From owner-freebsd-hackers  Thu Jan 19 17:44:58 1995
Return-Path: hackers-owner
Received: (from root@localhost) by freefall.cdrom.com (8.6.9/8.6.6) id RAA11325 for hackers-outgoing; Thu, 19 Jan 1995 17:44:58 -0800
Received: from netcom4.netcom.com (bakul@netcom4.netcom.com [192.100.81.107]) by freefall.cdrom.com (8.6.9/8.6.6) with ESMTP id RAA11313 for <freebsd-hackers@freefall.cdrom.com>; Thu, 19 Jan 1995 17:44:55 -0800
Received: from localhost by netcom4.netcom.com (8.6.9/Netcom)
	id RAA23680; Thu, 19 Jan 1995 17:43:55 -0800
Message-Id: <199501200143.RAA23680@netcom4.netcom.com>
To: Kaleb Keithley <kaleb@x.org>
cc: freebsd-hackers@freefall.cdrom.com
Subject: Re: Internationalization (was Re: CVS stuff) 
In-reply-to: Your message of "Wed, 18 Jan 95 20:32:47 EST."
             <9501190132.AA19622@fedora.x.org> 
Date: Thu, 19 Jan 95 17:43:53 -0800
From: Bakul Shah <bakul@netcom.com>
Sender: hackers-owner@FreeBSD.org
Precedence: bulk

> >I'd rather see support for *inputting* and *displaying*
> >other languages first.

> You're using X aren't you? This is all built into X and has been since
> R5. Well, X still doesn't do bidirectional or vertical text very well.

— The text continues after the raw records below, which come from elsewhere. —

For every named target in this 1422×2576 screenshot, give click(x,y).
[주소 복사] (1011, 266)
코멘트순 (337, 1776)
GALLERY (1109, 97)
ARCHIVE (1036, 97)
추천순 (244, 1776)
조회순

I am using X but, as you later point out, it does not
provide complete support.  Also, IMHO this should be
available outside of X (perhaps limited to displaying fixed
width glyphs).  Input/output methods support needs to be
factored out so that one doesn't have to drag around all of
X.

> But before you can use what's built into X you need good locale support
> built into the C runtime and/or OS.

To my inexpert eyes what is done in Plan 9 in this area
seems like a perfectly reasonable way to extend the
libraries/OS.  Plan 9 uses UTF-8 (invented(?) by Ken
Thompson).  It is an 8-bit encoding of UNICODE which is
ASCII compatible.  Non-ASCII chars use multi-byte sequences.
It may be easier to extend tools like grep/sed/perl etc. to
understand UTF-8.  (Also, by definition, all ASCII data is
UTF-8 compatible!).  What you lose in UTF is random-access:
if A is an array of chars, A[i] is not the nth UNICODE char
due to the multibyte encoding.  If this is a real problem,
one can use a decode UTF8 to UTF16 or UNICODE and use
short/long for incore representation of each char.  I also
think that in a text processing app. one will typically have
some higher level structure for indexing so this is not a
great problem.

To repeat, I am not an expert -- there may be better
solutions.  It is just that UTF-8 would satisfy my needs.  I
am sure Terry Lambert can say a lot more about this
internationalization issue :-)  (and I actually agree with
him for the most part).

Bakul